Render the lines of the material below as a Markdown table with the columns "Row" and "Line", numbering each row and skipping blank lines. Leave the pictures out.
---- Dataset content
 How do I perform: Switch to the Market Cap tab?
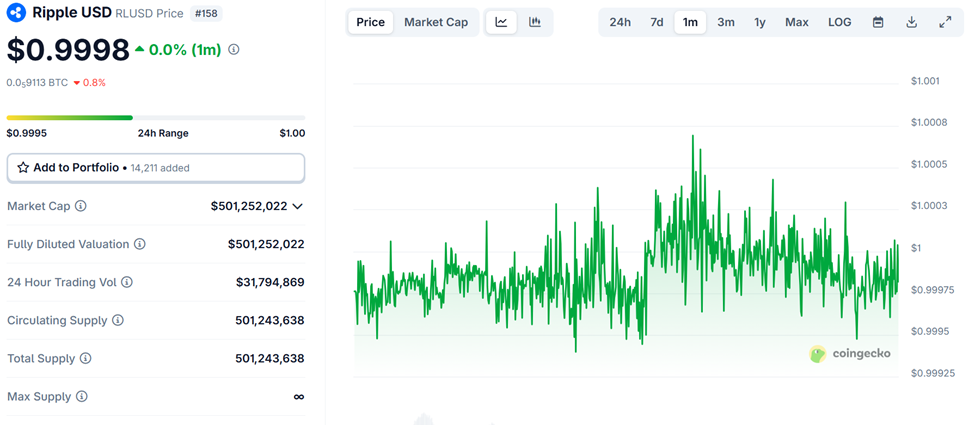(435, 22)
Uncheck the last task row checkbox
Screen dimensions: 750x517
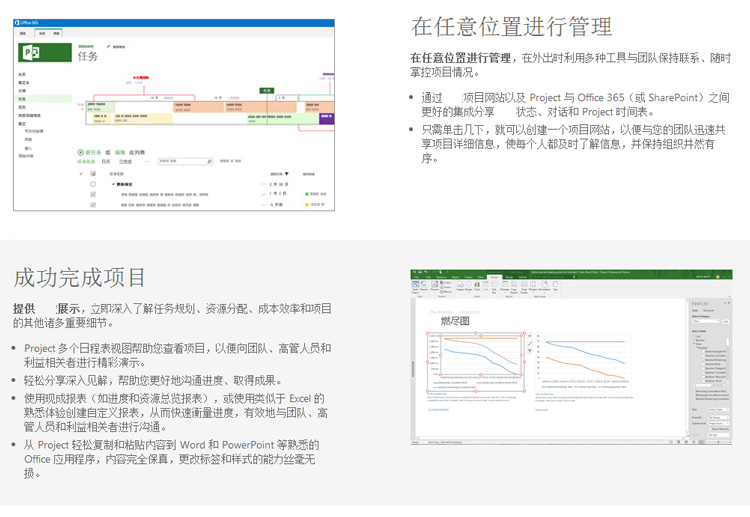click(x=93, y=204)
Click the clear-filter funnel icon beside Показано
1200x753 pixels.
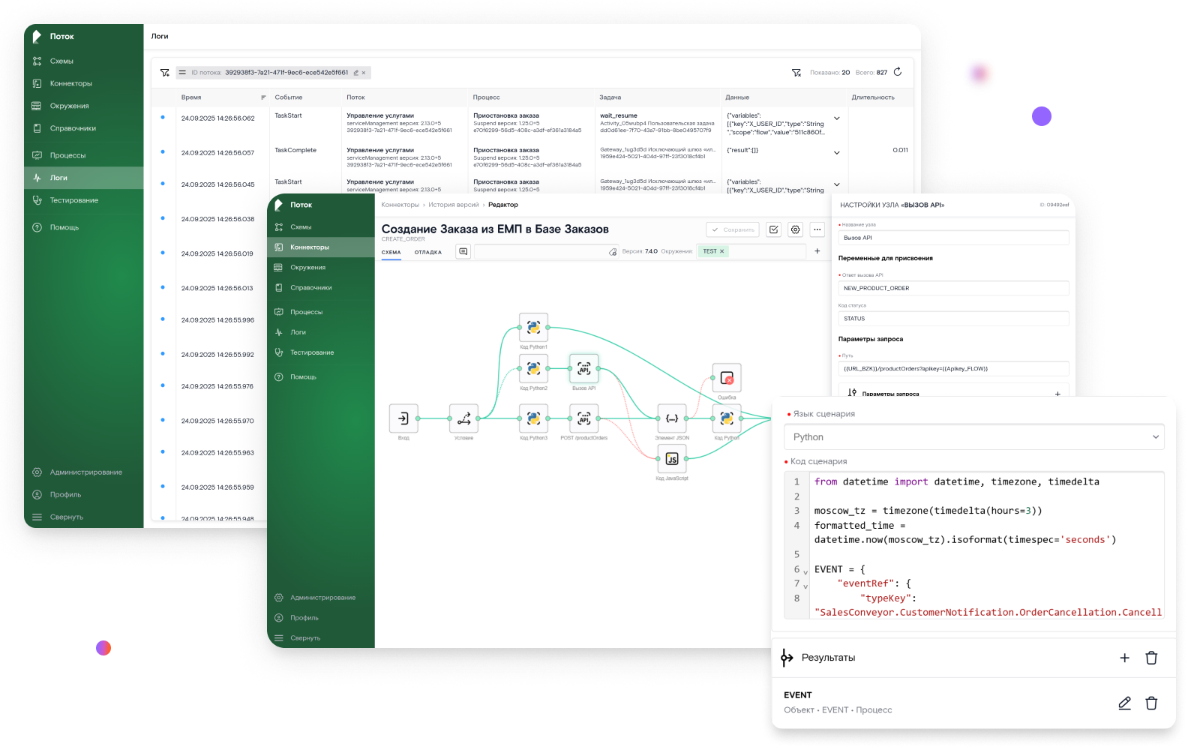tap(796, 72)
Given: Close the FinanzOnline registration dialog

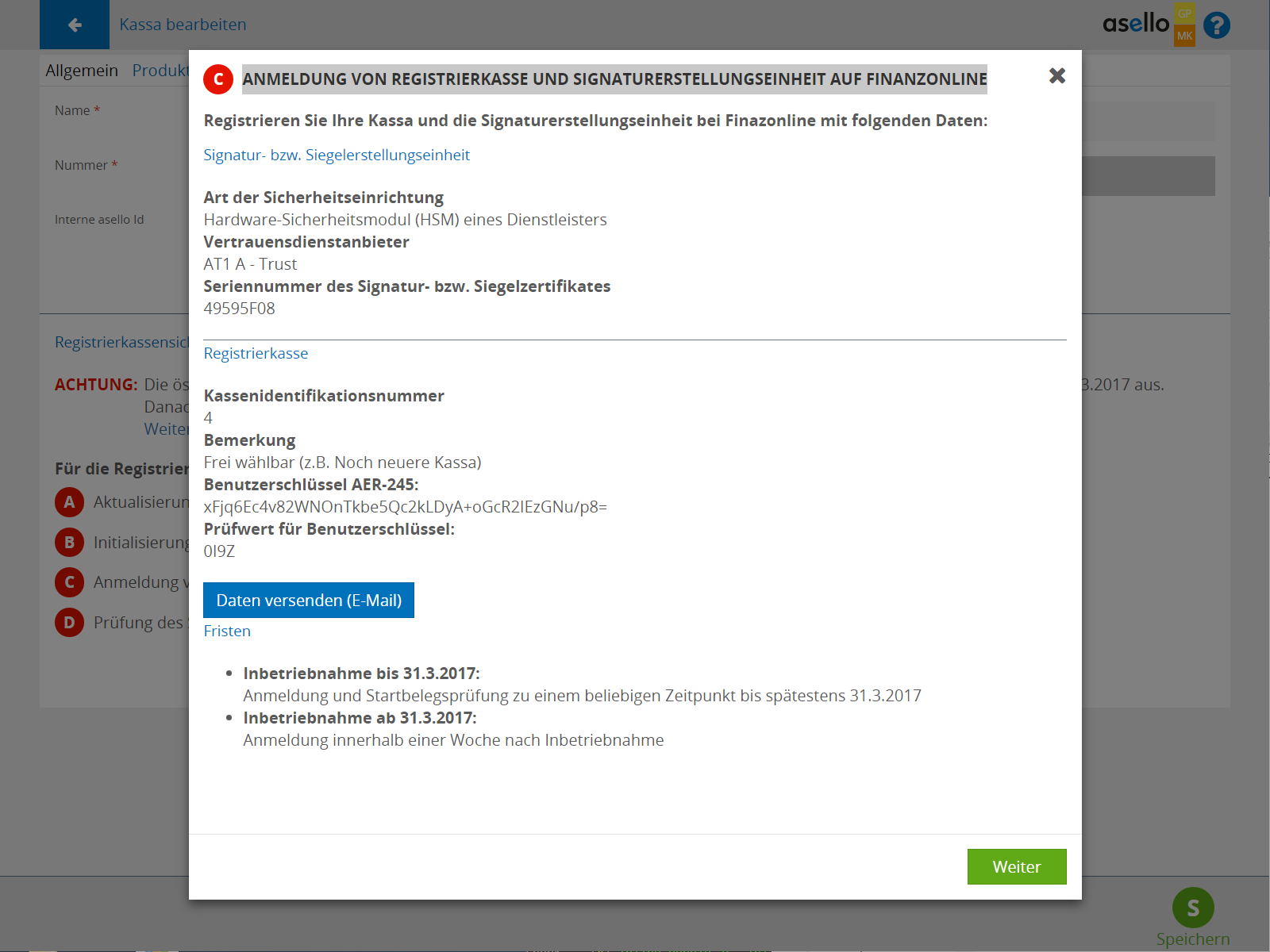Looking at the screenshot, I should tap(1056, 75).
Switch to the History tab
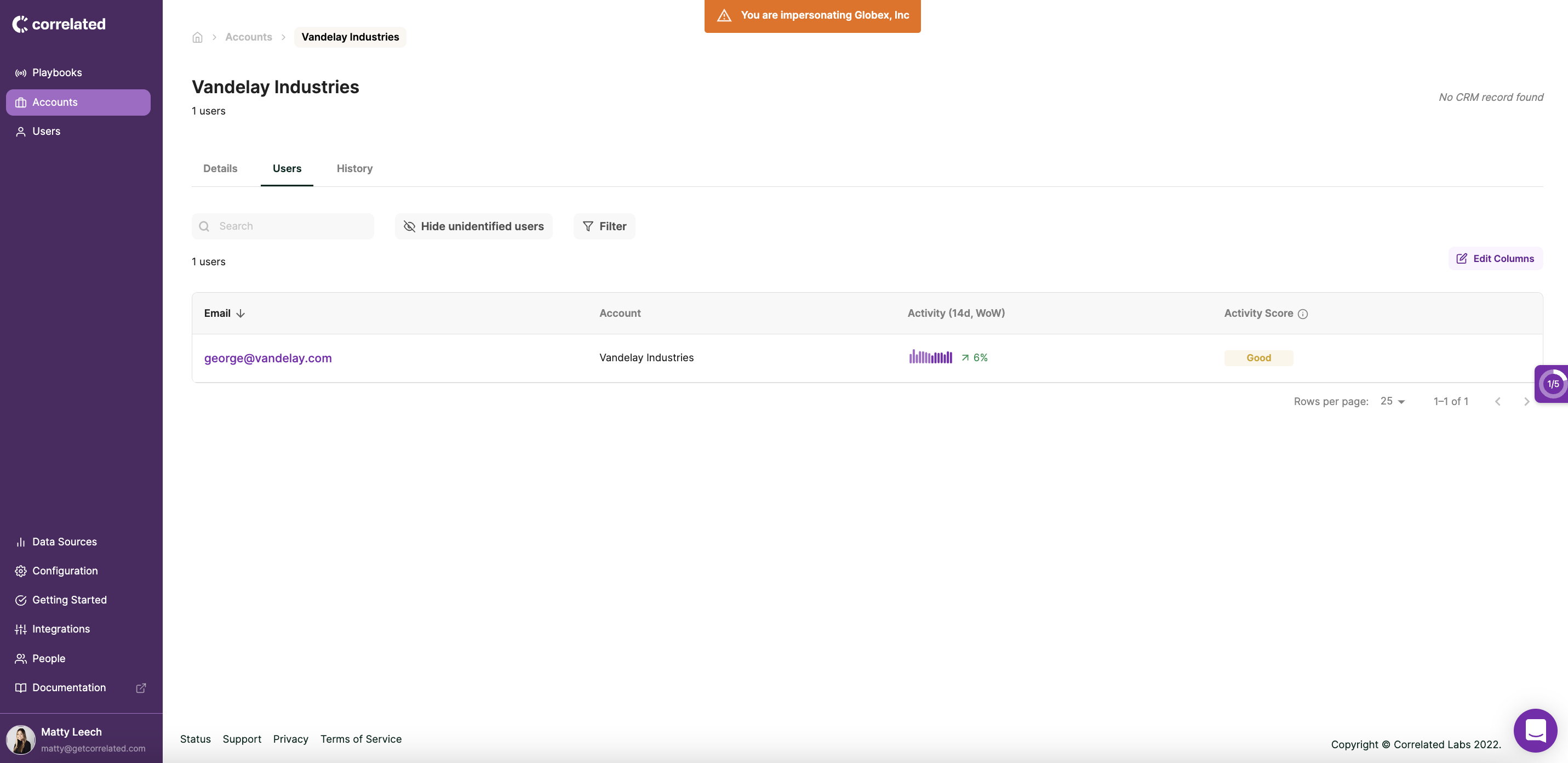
--------
**Task solution:**
| Row | Line |
|---|---|
| 1 |  How do I perform: Switch to the Market Cap tab? |
| 2 | (435, 22) |
| 3 | Uncheck the last task row checkbox |
| 4 | Screen dimensions: 750x517 |
| 5 | click(x=93, y=204) |
| 6 | Click the clear-filter funnel icon beside Показано |
| 7 | 1200x753 pixels. |
| 8 | tap(796, 72) |
| 9 | Given: Close the FinanzOnline registration dialog |
| 10 | Looking at the screenshot, I should tap(1056, 75). |
| 11 | Switch to the History tab |